Pagi yang dingin ini aku menyeduh teh hangat. Sendirian di teras rumah yang lengang. Kudapati bapak dan ibuku akan berangkat kerja. Aku mencium tangan mereka.
"Hari ini mau ke mana?", tanya bapak.
Aku tersenyum dan mengangkat bahu.
Aku terduduk setelahnya. Biasanya tanpa ditanya aku akan menceritakan akan ke mana saja aku pergi. Dulu, setidaknya aku selalu punya jawaban untuk pertanyaan semacam ini. Nyatanya sekarang aku cuma duduk di rumah tanpa rencana apapun. Aku berada pada masa di mana teman-temanku sudah menemukan hidup mereka sendiri. Seiring berjalannya waktu aku menyadari bahwa tak ada yang abadi dan itu berlaku dalam kebersamaan pertemanan kami. Dari sini aku belajar bahwa pertemanan mempunyai fase. Kami dipertemukan dalam perkenalan yang unik. Tak selalu diawali dengan jabat tangan dan ucapan "kenalkan namaku Erma". Kadang percakapan ringan atau masalah PR adalah bagian dari perkenalan kami waktu itu. Seiring berjalannya waktu, pertemanan kami semakin erat dan kami dengan semangat empat lima merencanakan banyak hal untuk dilakukan bahkan untuk hal yang tak terduga sekalipun. Mulai yang hanya duduk-duduk tidak jelas sampai rencana melancong ke berbagai tempat.

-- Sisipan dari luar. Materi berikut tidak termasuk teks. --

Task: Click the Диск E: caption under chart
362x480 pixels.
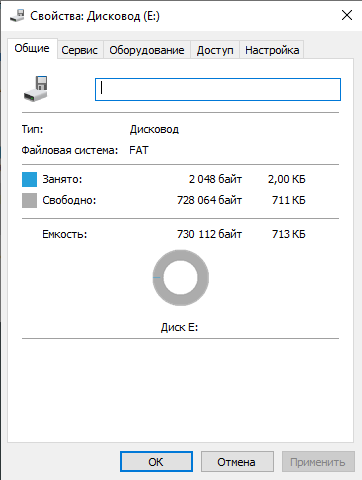Action: [x=180, y=327]
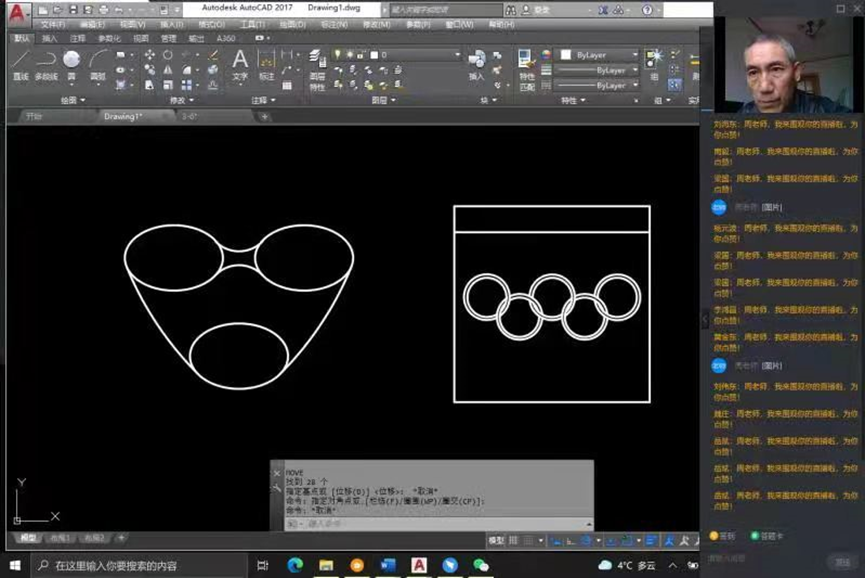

Dan sampailah aku pada fase ini.
"Aku mau cerita, Aku akan menikah.",
"Aku diterima kerja di Jakarta."
Pernyataan semacam itu yang akhir-akhir ini hinggap di telinga. Antara senang dan bingung setelahnya. Bingung seperti ini. Terbiasa bersama mereka dan tiba-tiba mereka menghilang. Yang bisa dilakukan cuma menghela nafas. Aku menyadari bahwa mereka juga punya mimpi. Berpisah bukan berarti tidak akan pernah bertemu lagi kan? Ini hanya masalah jarak. Saat waktu berpihak, jarak tidak akan punya arti. Aku yang sedari tadi sibuk dengan lamunanku masih mencoba menerima. Menerima bahwa pertemanan adalah bagian dari pelajaran hidupku. Selama fase ini aku juga paham bahwa dalam pertemanan sering berlaku kejadian sedetik lalu berselisih paham, sedetik kemudian bergelak tawa.
Jika aku mengingat kembali masa kebersamaan kami, yang terlintas adalah kami pernah sama-sama menjadi gila dan kemudian tergelak setelahnya. Kami pernah dirundung lara dan saling menopang kemudian.